▸ Directions for this task
Return the lines below word for word, omitting the pictures from your answer.

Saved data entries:
----

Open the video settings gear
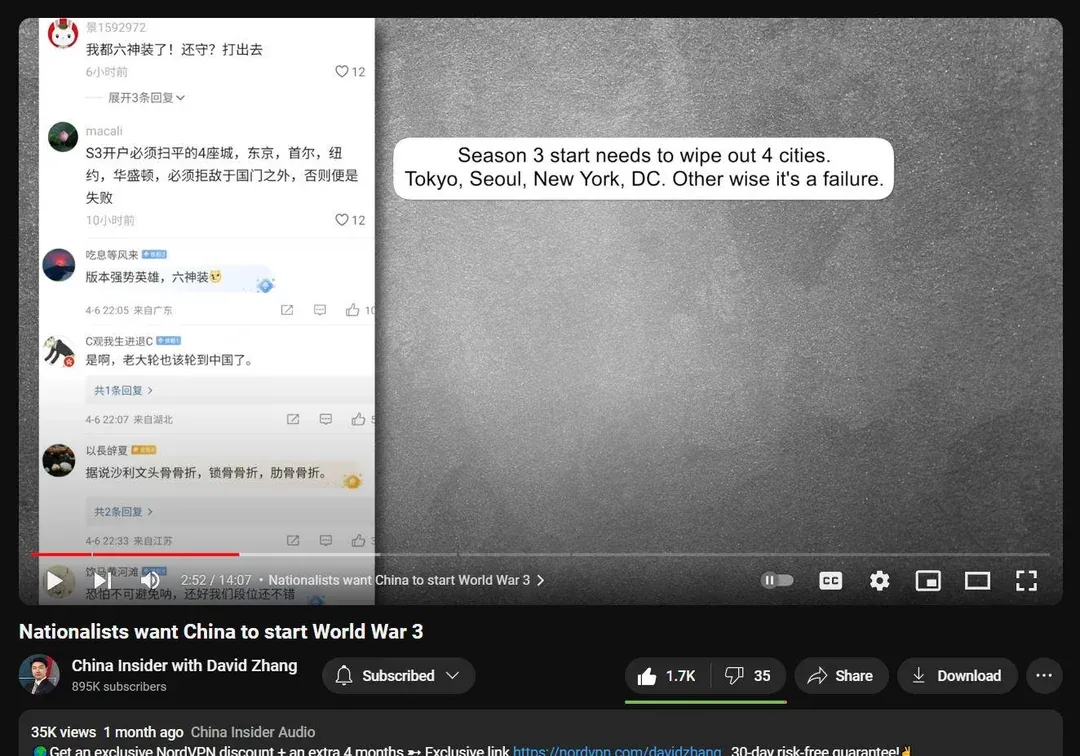879,580
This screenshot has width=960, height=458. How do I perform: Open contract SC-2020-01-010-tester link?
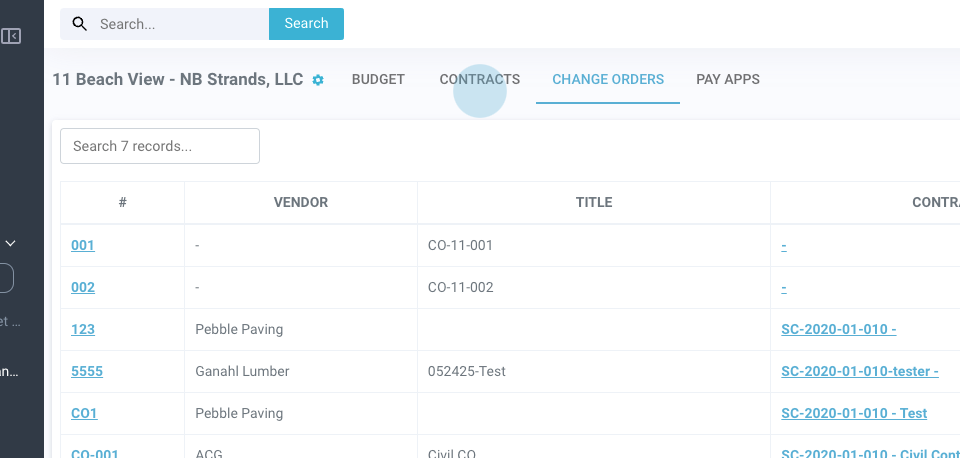tap(859, 371)
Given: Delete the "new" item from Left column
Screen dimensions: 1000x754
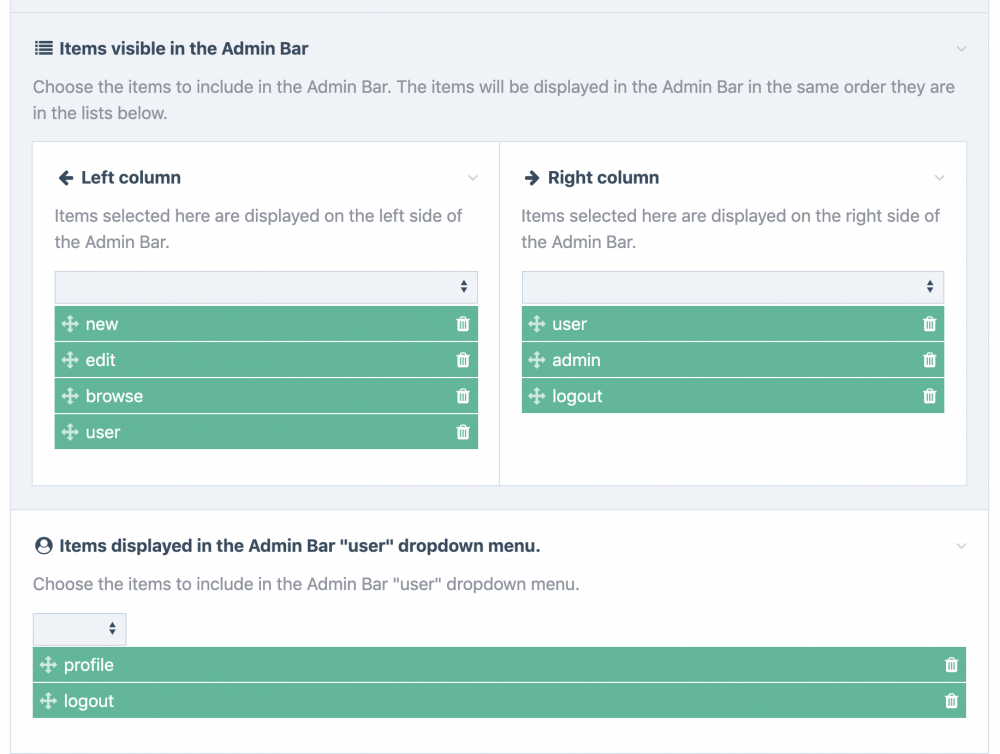Looking at the screenshot, I should point(463,324).

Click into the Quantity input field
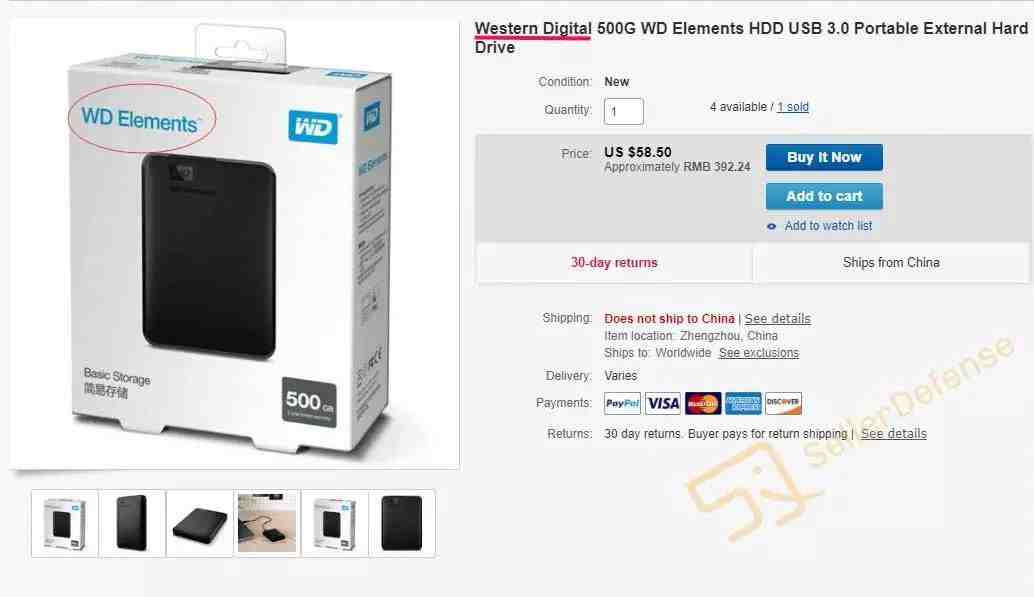coord(623,111)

----

▸ In response
Open the video settings gear
879,580
This screenshot has width=960, height=458. How do I perform: Open contract SC-2020-01-010-tester link?
tap(859, 371)
Given: Delete the "new" item from Left column
Screen dimensions: 1000x754
Looking at the screenshot, I should point(463,324).

Click into the Quantity input field
coord(623,111)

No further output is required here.